COL Bush justifies Iraq mission
Bush lays out long-range plans to American public
Sunday night President Bush told America that it is in a fight to keep terrorism from, conceivably, Rochester's streets. The front line of this battle is Iraq, said Bush.
Bush was urged, dragged depending on your point of view, to talk to the country and make clear what our commitment in Iraq is going to cost. How he got to the podium isn't as important as what he said.
At a cost of $87 billion and the exposure of 130,000 U.S. troops to ongoing attacks from what Bush said were fighters bent on stopping the development of democracy in Iraq, Bush made it clear we are in Iraq for the long haul.
In both blood and money, this nation will do what it takes to accomplish three stated goals, Bush said.
In the speech, Bush made the expected overture to the United Nations. He said the time had come to ask for a new U.N. resolution that would bring an expanded multinational force to Iraq. However, he said the force would fall under U.S. control.
Up to now, other nations, France and Germany, for example, have made their military involvement contingent on U.N. control. How Bush's remarks will play might be a reprise. Still, Bush has turned a corner by making U.N. support in Iraq a listed goal.
The continued destruction of terrorists is another point on Bush's list of goals. Significantly absent from his words were gunslinger remarks reminding voters about the dead-or-alive rewards for Saddam Hussein and Osama bin Laden. Both are symbols of the fight in Iraq and Afghanistan.
Bush did reach into his bag of tough-talk lines and said that any terrorist that attacks U.S. troops will find himself hunted.

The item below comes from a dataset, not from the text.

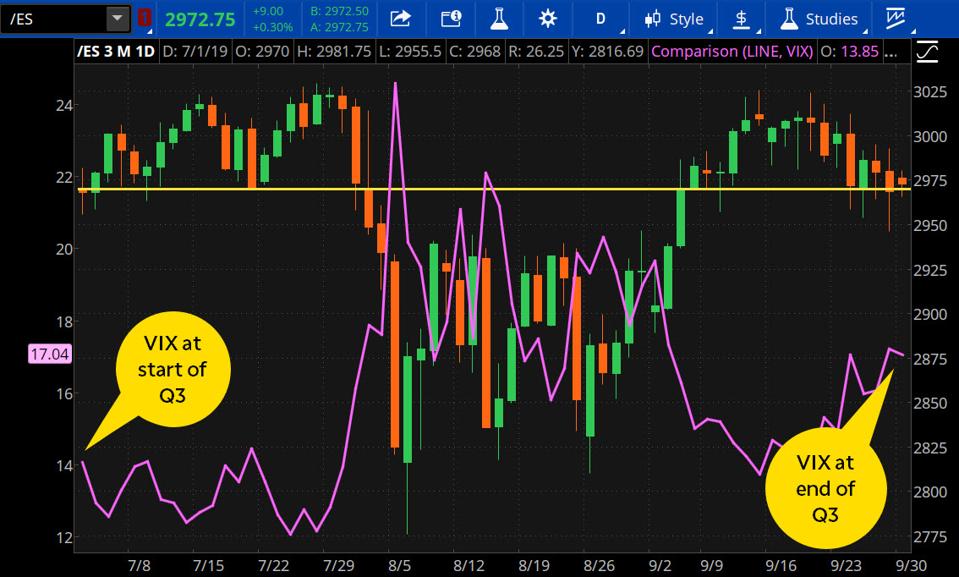Expand the /ES symbol dropdown arrow
This screenshot has height=577, width=959.
(118, 18)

Finally, Bush said an Iraqi constitution is coming soon. This document would guide Iraqi political leaders, police and a growing army, said Bush. America's aim, he said, was to return Iraq to Iraqi management.
The speech was needed. Funerals for dead U.S. troops have people wondering whether there is a plan. Bush outlined one, gave the cost and demonstrated to the country his commitment.
The idea that Iraq is the front lines of a war against terrorism was the most ringing thought from Bush's speech. We fight the enemy there to keep from fighting here is a powerful motivation for continued involvement.
The money, $87 billion, is a whopper of a bill. The number of troops needed is more than expected. A change from a go-it-alone status to asking for U.N. support is a 180-degree swing in policy.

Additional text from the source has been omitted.